*** Opening SUPPLIED PASSAGE ***
I think it was a mistake for me to have endured so much discomfort, for so long, waiting for something with so little evidence to help me.
When I look back over the years, I can actually see how sometimes, being stoic and just enduring the pain and discomfort has not served me well. I’m sure certain family members of mine will get a good laugh out of this statement, but I wish I had complained more, not less.
Being stoic is not always good. And neither is being too open to new ideas. I had a very real, very diagnosable problem in my abdomen. But I was content with no answers, for too long, because I was waiting to see if something that is basically a fad was going to help me.
Of course, I don’t mean this in any way to be a criticism of those who are on gluten-free diets. If it helps you, that’s great. I might even try it again in the future if my digestive symptoms don’t improve.
But it’s about proportionality. When I look back, it just doesn’t seem logical; the idea that I could fix extreme discomfort by no longer eating something I had eaten comfortably for most of my life. I can see why my doctor would have recommended a gluten-free diet for a more subtle condition. A subtle treatment for a subtle condition.
*** Closing SUPPLIED PASSAGE ***
*** Opening DATA SUPPLIED ***
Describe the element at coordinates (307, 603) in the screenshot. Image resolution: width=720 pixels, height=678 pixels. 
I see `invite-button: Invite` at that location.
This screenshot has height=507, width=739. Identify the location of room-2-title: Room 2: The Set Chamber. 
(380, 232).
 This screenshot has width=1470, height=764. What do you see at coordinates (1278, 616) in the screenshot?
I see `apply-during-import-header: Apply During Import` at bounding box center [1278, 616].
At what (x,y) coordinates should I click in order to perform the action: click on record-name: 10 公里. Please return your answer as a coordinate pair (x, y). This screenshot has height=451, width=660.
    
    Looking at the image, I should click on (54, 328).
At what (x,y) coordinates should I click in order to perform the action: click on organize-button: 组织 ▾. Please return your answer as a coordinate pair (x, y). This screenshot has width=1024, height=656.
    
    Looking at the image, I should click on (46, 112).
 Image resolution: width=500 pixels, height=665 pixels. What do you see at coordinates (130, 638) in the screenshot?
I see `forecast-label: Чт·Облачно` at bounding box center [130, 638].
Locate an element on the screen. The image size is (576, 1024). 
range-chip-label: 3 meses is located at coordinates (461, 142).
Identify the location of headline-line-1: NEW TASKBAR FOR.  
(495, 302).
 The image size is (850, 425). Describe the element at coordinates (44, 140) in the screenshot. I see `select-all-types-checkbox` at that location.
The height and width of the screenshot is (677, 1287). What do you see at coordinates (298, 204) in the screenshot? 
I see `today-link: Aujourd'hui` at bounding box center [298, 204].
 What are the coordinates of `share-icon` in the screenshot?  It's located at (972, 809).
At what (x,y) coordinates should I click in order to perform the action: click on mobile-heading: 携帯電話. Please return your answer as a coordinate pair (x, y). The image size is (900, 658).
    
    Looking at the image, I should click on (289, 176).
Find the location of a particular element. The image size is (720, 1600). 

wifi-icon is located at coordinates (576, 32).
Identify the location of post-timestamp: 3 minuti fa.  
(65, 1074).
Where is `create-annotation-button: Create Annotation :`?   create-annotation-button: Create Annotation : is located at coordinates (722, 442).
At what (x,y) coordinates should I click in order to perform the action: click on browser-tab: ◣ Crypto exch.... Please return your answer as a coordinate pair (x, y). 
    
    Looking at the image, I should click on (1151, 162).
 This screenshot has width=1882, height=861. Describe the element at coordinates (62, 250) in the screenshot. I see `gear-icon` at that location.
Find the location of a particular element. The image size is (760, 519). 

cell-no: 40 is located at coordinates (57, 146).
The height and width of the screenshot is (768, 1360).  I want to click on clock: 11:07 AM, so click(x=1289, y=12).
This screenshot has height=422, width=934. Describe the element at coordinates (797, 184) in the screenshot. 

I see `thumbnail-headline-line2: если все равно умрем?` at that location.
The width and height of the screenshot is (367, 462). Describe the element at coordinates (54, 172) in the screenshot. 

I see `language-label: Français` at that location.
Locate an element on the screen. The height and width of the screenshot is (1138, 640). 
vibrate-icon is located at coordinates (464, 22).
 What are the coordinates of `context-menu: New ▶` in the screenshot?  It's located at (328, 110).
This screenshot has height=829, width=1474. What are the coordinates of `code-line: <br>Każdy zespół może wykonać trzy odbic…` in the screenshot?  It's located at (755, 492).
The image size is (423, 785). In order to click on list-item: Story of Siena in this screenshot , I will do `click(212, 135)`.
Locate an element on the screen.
*** Closing DATA SUPPLIED ***
**BRIEF 1:**
Decide whether each statement agrees with the passage. Answer yes or no for each and quote the words that settle it.
(a) The writer wishes they had complained less.
(b) The writer rules out trying a gluten-free diet again.
(c) The writer describes the abdominal problem as diagnosable.
**BRIEF 2:**
Answer these from the passage.
(a) Who might get a good laugh out of the writer's statement?
(b) What does the writer call the thing they were waiting on to help?
(c) For what kind of condition can the writer see a doctor recommending a gluten-free diet?
Work from the passage alone.

**FINAL ANSWER 1:**
(a) No: "I wish I had complained more, not less."
(b) No: "I might even try it again in the future if my digestive symptoms don’t improve."
(c) Yes: "I had a very real, very diagnosable problem in my abdomen."

**FINAL ANSWER 2:**
(a) Certain family members of the writer's.
(b) Basically a fad.
(c) A more subtle condition.